Superconducting magnet image effects observed with a vibrating sample magnetometer

Abstract

The distortion of the sample flux by a superconducting material produces a change of magnetometer output known as an image effect. Image effects for three Nb–Ti magnets were examined using a small current-carrying coil as a source of a field-independent and adjustable, controlled moment of a vibrating sample magnetometer. This allowed determination of the initial image effect (in zero field) and the field-dependent image effect from zero to maximum magnetic field. The initial image effect (not detected by conventional calibration) can be large, and the field-dependent part was 0.25–0.35 of initial image effect. The variation of the field-dependent image effect on field sweep rate and magnet temperature, and the change of the spatial distribution of the detection coil sensitivity were also observed. The image effect is independent of sample moment and decreases rapidly with decreasing detection coil radius.

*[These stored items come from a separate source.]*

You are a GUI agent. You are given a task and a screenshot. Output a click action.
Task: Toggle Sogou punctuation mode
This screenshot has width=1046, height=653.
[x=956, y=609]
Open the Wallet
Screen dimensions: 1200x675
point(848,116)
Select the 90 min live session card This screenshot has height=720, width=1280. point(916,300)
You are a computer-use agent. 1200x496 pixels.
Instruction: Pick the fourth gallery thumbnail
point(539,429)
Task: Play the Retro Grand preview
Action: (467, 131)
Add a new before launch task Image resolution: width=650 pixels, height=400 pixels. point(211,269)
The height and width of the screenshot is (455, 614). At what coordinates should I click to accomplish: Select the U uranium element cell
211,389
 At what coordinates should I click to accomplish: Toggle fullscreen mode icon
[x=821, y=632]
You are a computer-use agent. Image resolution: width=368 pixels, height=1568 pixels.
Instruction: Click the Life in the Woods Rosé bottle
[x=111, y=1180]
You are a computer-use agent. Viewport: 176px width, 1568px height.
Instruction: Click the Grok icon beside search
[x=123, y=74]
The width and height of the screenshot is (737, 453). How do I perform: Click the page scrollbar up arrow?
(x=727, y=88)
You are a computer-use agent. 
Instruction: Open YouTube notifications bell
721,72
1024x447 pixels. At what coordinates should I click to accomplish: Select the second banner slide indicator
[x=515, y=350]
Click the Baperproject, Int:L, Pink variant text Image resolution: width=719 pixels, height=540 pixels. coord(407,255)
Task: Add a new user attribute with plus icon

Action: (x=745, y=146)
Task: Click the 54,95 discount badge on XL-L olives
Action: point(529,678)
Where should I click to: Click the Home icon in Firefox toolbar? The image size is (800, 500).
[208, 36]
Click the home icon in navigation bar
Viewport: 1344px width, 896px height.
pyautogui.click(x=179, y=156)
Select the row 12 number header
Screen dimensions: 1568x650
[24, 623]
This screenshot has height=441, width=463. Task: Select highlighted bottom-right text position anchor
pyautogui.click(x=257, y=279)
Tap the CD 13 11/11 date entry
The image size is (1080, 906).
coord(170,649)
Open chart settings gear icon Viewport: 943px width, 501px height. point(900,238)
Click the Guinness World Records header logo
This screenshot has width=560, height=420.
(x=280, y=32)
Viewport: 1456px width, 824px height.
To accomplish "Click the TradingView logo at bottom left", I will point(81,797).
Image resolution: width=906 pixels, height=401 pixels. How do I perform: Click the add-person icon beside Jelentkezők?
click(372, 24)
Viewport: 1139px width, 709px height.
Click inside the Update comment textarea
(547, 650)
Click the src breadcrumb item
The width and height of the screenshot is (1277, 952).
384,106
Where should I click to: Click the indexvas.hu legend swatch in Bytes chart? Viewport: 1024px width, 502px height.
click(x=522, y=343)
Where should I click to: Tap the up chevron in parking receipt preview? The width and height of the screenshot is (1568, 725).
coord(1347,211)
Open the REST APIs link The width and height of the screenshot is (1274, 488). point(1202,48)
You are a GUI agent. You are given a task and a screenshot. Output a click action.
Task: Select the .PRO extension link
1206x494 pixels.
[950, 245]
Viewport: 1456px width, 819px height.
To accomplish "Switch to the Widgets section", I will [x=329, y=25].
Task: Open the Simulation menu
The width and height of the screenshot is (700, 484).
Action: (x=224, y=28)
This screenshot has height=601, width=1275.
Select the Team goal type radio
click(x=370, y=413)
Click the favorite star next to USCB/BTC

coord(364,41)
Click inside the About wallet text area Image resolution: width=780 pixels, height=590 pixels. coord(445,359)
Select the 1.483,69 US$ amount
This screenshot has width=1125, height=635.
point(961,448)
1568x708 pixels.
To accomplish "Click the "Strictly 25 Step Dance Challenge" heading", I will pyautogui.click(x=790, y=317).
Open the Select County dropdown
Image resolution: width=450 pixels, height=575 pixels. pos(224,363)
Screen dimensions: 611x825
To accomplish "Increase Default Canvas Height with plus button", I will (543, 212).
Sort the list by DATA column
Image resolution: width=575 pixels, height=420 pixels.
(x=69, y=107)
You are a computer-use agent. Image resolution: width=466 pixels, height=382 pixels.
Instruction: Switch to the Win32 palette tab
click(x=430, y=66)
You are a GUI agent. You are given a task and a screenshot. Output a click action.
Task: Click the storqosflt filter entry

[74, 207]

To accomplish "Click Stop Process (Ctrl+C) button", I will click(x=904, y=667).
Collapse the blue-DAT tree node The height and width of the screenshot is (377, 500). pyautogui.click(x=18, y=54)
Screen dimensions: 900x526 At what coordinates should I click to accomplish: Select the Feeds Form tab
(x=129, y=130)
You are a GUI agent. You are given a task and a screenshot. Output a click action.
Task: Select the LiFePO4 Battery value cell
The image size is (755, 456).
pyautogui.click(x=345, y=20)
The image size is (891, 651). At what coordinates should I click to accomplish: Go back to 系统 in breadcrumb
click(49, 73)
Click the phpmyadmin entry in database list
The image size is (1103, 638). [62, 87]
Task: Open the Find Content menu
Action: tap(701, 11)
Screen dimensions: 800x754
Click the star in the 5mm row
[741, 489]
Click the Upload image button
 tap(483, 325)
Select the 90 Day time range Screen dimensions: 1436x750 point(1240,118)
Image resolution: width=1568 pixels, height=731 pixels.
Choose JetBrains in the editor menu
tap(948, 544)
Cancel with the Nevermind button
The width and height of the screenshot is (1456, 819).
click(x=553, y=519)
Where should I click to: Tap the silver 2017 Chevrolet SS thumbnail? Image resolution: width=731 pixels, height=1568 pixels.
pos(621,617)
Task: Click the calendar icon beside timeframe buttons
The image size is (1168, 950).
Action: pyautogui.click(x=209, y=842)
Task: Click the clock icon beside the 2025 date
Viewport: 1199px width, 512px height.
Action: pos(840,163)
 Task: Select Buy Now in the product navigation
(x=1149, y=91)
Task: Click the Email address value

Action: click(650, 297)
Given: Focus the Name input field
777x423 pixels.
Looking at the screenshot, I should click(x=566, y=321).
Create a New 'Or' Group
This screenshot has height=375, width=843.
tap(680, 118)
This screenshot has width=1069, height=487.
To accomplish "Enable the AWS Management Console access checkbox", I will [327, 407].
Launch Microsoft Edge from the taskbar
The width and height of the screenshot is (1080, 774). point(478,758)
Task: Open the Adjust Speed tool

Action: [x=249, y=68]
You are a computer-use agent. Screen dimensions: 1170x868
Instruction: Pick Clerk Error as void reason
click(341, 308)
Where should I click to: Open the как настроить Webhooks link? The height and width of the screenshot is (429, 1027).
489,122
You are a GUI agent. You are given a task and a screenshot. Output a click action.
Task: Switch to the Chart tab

The method of images was employed to calculate the image effect for perfect shielding as the function of detection coil dimensions relative to the magnet bore. For a small superconducting volume fraction λ, the initial image effect for multifilamentary wire magnets is smaller than calculated by an approximate factor λ/(1−λ) in agreement with observations for the three Nb–Ti magnets. Some influences of the multifilamentary structure of the superconducting wire on the image effect are discussed.